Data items
------------------------------------------------------------

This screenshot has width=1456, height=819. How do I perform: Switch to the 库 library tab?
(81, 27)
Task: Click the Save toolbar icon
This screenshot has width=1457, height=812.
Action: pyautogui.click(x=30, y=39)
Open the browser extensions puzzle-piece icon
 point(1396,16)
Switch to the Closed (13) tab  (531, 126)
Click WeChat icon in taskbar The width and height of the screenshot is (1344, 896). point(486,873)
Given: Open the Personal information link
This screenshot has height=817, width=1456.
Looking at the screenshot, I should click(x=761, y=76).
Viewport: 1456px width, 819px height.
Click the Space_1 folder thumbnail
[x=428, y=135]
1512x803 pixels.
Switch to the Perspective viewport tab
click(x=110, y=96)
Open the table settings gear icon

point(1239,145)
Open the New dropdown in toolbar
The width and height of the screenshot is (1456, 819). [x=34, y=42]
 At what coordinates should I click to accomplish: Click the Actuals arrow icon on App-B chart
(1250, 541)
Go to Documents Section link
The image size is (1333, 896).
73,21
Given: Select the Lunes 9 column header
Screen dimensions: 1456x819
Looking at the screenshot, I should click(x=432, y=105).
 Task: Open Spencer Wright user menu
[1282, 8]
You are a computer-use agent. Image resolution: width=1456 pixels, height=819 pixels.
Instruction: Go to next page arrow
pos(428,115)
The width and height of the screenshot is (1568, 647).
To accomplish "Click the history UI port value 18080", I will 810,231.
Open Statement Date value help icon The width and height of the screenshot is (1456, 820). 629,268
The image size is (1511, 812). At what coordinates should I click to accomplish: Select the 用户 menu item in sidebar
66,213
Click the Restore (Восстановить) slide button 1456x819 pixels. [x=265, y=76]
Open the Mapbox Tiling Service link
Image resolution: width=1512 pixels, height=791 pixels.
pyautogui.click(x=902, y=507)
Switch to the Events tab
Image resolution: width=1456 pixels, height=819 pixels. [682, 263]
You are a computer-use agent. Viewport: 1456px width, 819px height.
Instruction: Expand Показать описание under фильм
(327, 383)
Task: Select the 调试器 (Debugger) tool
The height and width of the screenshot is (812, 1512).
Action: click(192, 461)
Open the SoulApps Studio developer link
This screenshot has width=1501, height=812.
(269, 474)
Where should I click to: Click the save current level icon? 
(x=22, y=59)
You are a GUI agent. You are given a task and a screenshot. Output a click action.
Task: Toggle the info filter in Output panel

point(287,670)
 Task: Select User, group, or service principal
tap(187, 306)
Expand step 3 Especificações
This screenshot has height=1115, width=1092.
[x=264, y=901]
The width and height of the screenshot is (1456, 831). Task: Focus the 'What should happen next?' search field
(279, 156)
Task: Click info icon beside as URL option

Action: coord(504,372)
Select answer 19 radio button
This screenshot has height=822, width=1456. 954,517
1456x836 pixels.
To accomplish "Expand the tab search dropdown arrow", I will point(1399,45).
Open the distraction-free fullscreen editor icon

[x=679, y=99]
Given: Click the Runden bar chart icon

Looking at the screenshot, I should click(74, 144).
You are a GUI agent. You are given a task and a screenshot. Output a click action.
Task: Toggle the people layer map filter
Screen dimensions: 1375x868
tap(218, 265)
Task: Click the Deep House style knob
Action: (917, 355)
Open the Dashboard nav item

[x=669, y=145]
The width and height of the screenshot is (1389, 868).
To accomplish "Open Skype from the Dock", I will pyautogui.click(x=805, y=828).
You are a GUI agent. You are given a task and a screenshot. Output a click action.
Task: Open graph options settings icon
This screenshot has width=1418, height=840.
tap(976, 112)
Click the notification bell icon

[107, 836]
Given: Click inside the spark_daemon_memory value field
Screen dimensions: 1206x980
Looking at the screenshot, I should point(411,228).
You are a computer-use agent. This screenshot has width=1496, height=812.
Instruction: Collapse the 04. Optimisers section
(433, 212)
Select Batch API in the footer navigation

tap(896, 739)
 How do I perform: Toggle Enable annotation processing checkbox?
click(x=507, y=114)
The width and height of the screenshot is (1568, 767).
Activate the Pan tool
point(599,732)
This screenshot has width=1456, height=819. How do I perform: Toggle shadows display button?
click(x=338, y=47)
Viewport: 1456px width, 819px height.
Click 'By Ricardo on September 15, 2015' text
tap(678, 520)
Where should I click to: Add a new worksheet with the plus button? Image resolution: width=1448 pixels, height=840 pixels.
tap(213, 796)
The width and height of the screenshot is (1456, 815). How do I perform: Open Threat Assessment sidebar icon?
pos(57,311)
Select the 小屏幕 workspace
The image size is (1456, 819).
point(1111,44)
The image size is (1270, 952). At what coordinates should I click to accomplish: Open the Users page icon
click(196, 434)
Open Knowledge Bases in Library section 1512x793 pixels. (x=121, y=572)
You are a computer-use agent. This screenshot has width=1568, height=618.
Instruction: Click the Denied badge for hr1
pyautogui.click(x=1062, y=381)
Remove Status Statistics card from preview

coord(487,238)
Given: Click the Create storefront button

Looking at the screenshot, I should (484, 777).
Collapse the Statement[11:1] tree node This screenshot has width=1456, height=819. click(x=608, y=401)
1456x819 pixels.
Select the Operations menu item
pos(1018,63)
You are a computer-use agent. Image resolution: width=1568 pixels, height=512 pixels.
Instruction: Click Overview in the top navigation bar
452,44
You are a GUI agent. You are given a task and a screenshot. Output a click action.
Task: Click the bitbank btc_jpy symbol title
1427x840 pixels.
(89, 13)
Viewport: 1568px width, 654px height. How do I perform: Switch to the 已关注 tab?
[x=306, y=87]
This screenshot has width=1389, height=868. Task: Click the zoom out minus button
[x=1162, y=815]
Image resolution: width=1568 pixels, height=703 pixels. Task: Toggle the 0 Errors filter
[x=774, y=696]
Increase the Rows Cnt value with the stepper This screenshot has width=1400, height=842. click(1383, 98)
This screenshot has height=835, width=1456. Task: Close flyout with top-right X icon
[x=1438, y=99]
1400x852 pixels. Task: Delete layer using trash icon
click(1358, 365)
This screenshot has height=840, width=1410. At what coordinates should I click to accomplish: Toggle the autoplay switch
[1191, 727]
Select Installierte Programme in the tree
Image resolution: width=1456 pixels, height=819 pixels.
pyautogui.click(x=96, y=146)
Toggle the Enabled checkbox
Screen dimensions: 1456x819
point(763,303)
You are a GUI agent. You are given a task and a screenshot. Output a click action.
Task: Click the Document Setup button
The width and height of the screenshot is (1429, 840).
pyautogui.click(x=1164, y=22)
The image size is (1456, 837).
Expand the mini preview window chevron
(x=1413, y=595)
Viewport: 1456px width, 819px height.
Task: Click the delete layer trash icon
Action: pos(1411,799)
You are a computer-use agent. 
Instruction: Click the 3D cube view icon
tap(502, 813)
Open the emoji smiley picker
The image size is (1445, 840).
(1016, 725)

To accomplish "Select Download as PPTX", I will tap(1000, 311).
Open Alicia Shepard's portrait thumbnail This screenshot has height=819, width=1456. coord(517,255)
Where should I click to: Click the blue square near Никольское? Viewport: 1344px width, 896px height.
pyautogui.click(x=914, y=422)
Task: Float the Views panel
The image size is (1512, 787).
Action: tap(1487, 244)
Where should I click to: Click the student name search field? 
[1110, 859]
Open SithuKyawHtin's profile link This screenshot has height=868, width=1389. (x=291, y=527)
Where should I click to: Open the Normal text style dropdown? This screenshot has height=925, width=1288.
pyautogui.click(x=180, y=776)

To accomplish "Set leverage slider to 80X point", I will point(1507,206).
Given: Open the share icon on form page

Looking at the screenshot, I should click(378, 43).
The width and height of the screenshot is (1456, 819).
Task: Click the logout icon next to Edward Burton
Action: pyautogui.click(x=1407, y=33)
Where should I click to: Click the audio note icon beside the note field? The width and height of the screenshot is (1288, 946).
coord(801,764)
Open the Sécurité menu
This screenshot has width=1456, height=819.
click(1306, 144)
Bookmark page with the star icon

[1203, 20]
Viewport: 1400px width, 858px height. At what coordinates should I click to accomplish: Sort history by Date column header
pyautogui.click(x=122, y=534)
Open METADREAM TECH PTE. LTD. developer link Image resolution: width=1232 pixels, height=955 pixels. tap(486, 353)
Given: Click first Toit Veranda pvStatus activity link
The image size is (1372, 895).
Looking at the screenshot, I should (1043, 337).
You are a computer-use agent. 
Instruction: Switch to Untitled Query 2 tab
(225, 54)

------------------------------------------------------------

Look over the records above and say, with no extra words, how many lines include "value".

**Result of the task:** 4